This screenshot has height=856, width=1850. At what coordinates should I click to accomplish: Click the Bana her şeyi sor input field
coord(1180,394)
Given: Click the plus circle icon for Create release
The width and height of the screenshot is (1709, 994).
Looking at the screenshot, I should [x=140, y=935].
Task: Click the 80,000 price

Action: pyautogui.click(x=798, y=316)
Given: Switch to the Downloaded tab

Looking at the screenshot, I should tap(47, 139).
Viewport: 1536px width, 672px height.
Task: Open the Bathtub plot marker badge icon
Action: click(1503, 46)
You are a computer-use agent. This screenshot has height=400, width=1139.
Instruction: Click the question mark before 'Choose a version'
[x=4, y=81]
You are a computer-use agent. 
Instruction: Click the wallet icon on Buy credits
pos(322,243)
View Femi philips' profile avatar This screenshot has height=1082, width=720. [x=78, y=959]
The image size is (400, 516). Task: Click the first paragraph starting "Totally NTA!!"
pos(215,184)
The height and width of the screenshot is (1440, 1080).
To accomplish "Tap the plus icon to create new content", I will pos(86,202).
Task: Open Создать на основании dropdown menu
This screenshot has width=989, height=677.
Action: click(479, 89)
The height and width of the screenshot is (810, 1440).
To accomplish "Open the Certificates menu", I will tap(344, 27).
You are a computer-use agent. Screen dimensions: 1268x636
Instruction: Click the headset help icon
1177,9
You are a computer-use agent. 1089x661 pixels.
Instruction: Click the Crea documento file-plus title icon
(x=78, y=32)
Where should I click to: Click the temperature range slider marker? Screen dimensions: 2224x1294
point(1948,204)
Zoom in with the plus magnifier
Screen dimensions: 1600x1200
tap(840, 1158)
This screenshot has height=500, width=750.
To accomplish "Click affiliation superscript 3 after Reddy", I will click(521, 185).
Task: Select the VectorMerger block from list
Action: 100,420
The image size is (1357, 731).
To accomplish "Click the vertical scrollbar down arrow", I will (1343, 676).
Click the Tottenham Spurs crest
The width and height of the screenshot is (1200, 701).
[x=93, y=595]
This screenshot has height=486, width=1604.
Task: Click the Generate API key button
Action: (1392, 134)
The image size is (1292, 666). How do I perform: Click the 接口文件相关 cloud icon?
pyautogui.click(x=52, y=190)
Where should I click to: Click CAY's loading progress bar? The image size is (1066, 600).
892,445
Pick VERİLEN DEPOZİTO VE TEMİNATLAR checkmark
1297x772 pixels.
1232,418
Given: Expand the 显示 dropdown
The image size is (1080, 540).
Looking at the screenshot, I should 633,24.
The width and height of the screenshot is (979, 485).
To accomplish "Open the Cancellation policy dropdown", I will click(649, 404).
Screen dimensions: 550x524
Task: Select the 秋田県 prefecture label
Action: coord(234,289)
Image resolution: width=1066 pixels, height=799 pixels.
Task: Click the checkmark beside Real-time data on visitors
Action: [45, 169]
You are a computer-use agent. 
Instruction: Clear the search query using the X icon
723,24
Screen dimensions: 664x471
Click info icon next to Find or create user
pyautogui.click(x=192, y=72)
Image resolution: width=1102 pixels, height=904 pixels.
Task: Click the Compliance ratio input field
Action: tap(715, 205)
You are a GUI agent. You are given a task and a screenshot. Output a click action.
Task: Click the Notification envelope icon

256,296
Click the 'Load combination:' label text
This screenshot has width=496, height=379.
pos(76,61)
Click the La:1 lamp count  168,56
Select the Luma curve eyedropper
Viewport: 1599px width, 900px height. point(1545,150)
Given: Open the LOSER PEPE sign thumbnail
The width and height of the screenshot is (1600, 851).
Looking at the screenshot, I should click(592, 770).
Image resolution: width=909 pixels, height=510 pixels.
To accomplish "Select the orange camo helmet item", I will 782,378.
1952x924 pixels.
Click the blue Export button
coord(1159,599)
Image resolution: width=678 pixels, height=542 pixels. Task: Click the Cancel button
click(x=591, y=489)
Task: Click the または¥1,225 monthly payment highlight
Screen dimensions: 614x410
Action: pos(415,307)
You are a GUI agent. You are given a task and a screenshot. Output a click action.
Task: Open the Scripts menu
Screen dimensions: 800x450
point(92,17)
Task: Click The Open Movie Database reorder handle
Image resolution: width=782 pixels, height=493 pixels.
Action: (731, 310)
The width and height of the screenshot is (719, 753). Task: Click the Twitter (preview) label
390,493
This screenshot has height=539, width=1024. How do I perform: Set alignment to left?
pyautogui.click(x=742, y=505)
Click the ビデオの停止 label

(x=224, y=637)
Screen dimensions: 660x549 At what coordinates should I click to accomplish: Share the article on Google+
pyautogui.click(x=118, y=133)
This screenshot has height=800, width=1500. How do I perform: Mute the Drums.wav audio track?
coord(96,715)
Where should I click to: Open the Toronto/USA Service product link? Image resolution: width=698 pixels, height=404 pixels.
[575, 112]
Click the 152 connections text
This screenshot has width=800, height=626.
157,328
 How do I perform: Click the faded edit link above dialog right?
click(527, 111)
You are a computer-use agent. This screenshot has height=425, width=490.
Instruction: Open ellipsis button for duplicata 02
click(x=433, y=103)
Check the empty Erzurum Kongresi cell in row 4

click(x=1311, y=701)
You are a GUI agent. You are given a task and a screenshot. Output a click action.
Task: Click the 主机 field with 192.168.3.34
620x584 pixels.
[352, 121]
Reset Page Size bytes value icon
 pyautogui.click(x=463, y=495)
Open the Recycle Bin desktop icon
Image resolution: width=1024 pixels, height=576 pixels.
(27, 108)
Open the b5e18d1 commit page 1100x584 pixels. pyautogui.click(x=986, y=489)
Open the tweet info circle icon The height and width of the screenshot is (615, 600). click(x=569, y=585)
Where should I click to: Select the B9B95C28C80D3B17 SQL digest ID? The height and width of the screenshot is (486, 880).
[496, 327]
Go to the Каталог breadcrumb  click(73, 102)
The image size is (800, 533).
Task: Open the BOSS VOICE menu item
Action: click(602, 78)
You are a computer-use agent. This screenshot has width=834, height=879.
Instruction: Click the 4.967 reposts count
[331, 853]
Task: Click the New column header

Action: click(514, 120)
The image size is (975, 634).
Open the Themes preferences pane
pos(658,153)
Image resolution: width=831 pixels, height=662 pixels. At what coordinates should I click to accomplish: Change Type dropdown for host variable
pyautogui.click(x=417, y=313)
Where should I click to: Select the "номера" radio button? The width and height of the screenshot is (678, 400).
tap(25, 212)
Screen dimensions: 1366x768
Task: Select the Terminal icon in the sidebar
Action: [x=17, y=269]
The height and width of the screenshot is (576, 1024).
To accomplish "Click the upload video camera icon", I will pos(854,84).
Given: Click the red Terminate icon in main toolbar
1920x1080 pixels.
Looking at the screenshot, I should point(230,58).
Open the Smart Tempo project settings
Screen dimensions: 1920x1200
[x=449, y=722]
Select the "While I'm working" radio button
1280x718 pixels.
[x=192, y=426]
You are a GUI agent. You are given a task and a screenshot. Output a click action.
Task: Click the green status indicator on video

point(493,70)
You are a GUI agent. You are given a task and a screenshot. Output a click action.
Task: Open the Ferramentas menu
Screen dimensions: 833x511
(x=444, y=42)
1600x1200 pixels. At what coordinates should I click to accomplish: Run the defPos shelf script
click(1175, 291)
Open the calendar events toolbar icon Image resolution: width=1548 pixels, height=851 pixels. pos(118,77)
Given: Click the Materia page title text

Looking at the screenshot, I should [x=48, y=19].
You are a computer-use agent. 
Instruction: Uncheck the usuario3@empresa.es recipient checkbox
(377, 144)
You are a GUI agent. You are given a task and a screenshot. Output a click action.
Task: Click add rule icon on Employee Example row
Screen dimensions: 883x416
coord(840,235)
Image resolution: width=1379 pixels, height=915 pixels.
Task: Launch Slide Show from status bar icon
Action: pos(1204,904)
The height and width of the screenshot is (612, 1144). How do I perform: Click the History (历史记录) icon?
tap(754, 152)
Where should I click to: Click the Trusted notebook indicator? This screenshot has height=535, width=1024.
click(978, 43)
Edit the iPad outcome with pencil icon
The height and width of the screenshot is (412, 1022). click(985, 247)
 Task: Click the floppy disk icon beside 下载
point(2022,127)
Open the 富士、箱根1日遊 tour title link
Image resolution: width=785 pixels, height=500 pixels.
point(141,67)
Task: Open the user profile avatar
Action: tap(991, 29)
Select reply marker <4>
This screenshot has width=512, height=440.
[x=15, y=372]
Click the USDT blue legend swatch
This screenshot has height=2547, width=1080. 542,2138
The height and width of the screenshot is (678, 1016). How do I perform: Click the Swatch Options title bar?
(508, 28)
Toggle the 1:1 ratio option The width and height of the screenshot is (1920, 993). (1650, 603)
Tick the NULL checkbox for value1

==================================================

_The problem_.
Write out exactly the lines above from the line with "The height and width of the screenshot is (1440, 1080)." through the line with "The width and height of the screenshot is (979, 485).", both of them included, and leave out all other lines.

_Answer space_.
The height and width of the screenshot is (1440, 1080).
To accomplish "Tap the plus icon to create new content", I will pos(86,202).
Task: Open Создать на основании dropdown menu
This screenshot has width=989, height=677.
Action: click(479, 89)
The height and width of the screenshot is (810, 1440).
To accomplish "Open the Certificates menu", I will tap(344, 27).
You are a computer-use agent. Screen dimensions: 1268x636
Instruction: Click the headset help icon
1177,9
You are a computer-use agent. 1089x661 pixels.
Instruction: Click the Crea documento file-plus title icon
(x=78, y=32)
Where should I click to: Click the temperature range slider marker? Screen dimensions: 2224x1294
point(1948,204)
Zoom in with the plus magnifier
Screen dimensions: 1600x1200
tap(840, 1158)
This screenshot has height=500, width=750.
To accomplish "Click affiliation superscript 3 after Reddy", I will click(521, 185).
Task: Select the VectorMerger block from list
Action: 100,420
The image size is (1357, 731).
To accomplish "Click the vertical scrollbar down arrow", I will (1343, 676).
Click the Tottenham Spurs crest
The width and height of the screenshot is (1200, 701).
[x=93, y=595]
This screenshot has height=486, width=1604.
Task: Click the Generate API key button
Action: (1392, 134)
The image size is (1292, 666). How do I perform: Click the 接口文件相关 cloud icon?
pyautogui.click(x=52, y=190)
Where should I click to: Click CAY's loading progress bar? The image size is (1066, 600).
892,445
Pick VERİLEN DEPOZİTO VE TEMİNATLAR checkmark
1297x772 pixels.
1232,418
Given: Expand the 显示 dropdown
The image size is (1080, 540).
Looking at the screenshot, I should 633,24.
The width and height of the screenshot is (979, 485).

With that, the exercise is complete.